TASK MATERIAL START

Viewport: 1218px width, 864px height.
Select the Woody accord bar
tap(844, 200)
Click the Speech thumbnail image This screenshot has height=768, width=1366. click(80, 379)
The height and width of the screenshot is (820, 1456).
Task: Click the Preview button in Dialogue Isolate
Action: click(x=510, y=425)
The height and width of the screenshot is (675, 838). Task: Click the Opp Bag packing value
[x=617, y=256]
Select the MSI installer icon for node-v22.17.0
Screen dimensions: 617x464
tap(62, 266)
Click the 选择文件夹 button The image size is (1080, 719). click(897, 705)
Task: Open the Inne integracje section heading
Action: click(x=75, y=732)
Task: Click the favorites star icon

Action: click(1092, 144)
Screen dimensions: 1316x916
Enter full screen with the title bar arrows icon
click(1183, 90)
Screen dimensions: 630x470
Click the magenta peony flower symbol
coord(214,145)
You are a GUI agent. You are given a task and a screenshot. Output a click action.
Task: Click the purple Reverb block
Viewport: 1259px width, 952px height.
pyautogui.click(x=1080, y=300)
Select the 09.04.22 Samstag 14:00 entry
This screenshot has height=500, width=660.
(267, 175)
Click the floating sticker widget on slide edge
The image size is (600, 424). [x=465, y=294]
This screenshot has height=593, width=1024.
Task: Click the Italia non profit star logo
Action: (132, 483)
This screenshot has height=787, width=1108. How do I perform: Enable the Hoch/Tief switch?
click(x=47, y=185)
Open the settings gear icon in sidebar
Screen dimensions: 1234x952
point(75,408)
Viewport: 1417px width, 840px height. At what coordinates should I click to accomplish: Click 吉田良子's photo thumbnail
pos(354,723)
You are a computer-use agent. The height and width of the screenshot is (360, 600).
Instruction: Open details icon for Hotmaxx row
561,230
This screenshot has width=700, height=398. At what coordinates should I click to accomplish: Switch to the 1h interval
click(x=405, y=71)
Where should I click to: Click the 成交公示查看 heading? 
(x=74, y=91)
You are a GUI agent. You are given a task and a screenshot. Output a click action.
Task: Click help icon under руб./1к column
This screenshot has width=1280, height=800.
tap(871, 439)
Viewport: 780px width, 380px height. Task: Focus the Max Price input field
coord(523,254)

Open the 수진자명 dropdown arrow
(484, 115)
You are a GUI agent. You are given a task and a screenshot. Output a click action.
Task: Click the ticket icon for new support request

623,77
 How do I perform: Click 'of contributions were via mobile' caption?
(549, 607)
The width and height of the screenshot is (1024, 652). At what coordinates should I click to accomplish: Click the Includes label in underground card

TASK MATERIAL END

Repeat every entry above exactly, leaving nothing out.

RESPONSE AREA:
Viewport: 1218px width, 864px height.
Select the Woody accord bar
tap(844, 200)
Click the Speech thumbnail image This screenshot has height=768, width=1366. click(80, 379)
The height and width of the screenshot is (820, 1456).
Task: Click the Preview button in Dialogue Isolate
Action: click(x=510, y=425)
The height and width of the screenshot is (675, 838). Task: Click the Opp Bag packing value
[x=617, y=256]
Select the MSI installer icon for node-v22.17.0
Screen dimensions: 617x464
tap(62, 266)
Click the 选择文件夹 button The image size is (1080, 719). click(897, 705)
Task: Open the Inne integracje section heading
Action: click(x=75, y=732)
Task: Click the favorites star icon

Action: click(1092, 144)
Screen dimensions: 1316x916
Enter full screen with the title bar arrows icon
click(1183, 90)
Screen dimensions: 630x470
Click the magenta peony flower symbol
coord(214,145)
You are a GUI agent. You are given a task and a screenshot. Output a click action.
Task: Click the purple Reverb block
Viewport: 1259px width, 952px height.
pyautogui.click(x=1080, y=300)
Select the 09.04.22 Samstag 14:00 entry
This screenshot has height=500, width=660.
(267, 175)
Click the floating sticker widget on slide edge
The image size is (600, 424). [x=465, y=294]
This screenshot has height=593, width=1024.
Task: Click the Italia non profit star logo
Action: (132, 483)
This screenshot has height=787, width=1108. How do I perform: Enable the Hoch/Tief switch?
click(x=47, y=185)
Open the settings gear icon in sidebar
Screen dimensions: 1234x952
point(75,408)
Viewport: 1417px width, 840px height. At what coordinates should I click to accomplish: Click 吉田良子's photo thumbnail
pos(354,723)
You are a computer-use agent. The height and width of the screenshot is (360, 600).
Instruction: Open details icon for Hotmaxx row
561,230
This screenshot has width=700, height=398. At what coordinates should I click to accomplish: Switch to the 1h interval
click(x=405, y=71)
Where should I click to: Click the 成交公示查看 heading? 
(x=74, y=91)
You are a GUI agent. You are given a task and a screenshot. Output a click action.
Task: Click help icon under руб./1к column
This screenshot has width=1280, height=800.
tap(871, 439)
Viewport: 780px width, 380px height. Task: Focus the Max Price input field
coord(523,254)

Open the 수진자명 dropdown arrow
(484, 115)
You are a GUI agent. You are given a task and a screenshot. Output a click action.
Task: Click the ticket icon for new support request

623,77
 How do I perform: Click 'of contributions were via mobile' caption?
(549, 607)
The width and height of the screenshot is (1024, 652). At what coordinates should I click to accomplish: Click the Includes label in underground card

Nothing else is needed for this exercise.